--- BEGIN PASSAGE GIVEN ---

The Challenge of Change Management: Students As Agents of Change--Part I

You may have noticed that this blog has a strange name and maybe even a sinister one,"DarkZone Education". However, the reasoning for this name is explained in my very first post to this blog. It derives from an uneasy impression that nothing is going to change for students and their education. Rather than taking a serious look at the trend of students disengaging with their education, we choose to blame teachers, blame parents, blame administrators rather than looking at the model and vision of education more closely and realizing that the problem lies here. The vision and model of education that we subscribe to dictates how everything under it is to be done at every level of the education systems from the government ministries of education down to the students. Take notice that the students are at the bottom of this continuum. They are the ones who have the greatest stake in their education but they are at the bottom when it comes to their voice. In order for students to become change agents in education we need to make changes in the methods we use to educate them, the role that they play in the process and how we assess their progress.

--- END PASSAGE GIVEN ---

_WHAT IS REQUIRED_
Write out the whole blog post on students as agents of change word for word. The lines after this are separate material, unconnected to the blog post on students as agents of change.

--- BEGIN PROVIDED MATERIAL ---

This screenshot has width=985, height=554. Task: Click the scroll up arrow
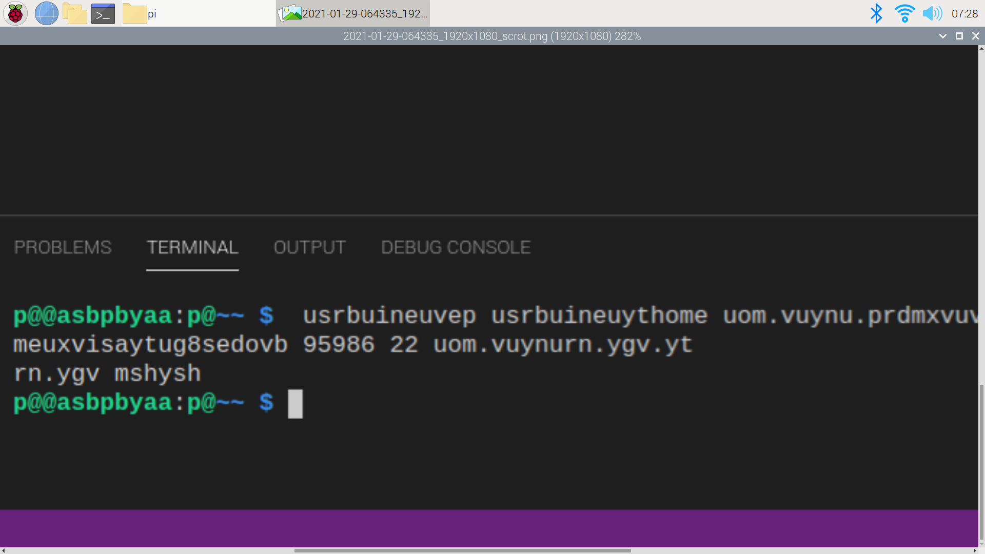[x=981, y=48]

--- END PROVIDED MATERIAL ---

_ANSWER BELOW_
The Challenge of Change Management: Students As Agents of Change--Part I

You may have noticed that this blog has a strange name and maybe even a sinister one,"DarkZone Education". However, the reasoning for this name is explained in my very first post to this blog. It derives from an uneasy impression that nothing is going to change for students and their education. Rather than taking a serious look at the trend of students disengaging with their education, we choose to blame teachers, blame parents, blame administrators rather than looking at the model and vision of education more closely and realizing that the problem lies here. The vision and model of education that we subscribe to dictates how everything under it is to be done at every level of the education systems from the government ministries of education down to the students. Take notice that the students are at the bottom of this continuum. They are the ones who have the greatest stake in their education but they are at the bottom when it comes to their voice. In order for students to become change agents in education we need to make changes in the methods we use to educate them, the role that they play in the process and how we assess their progress.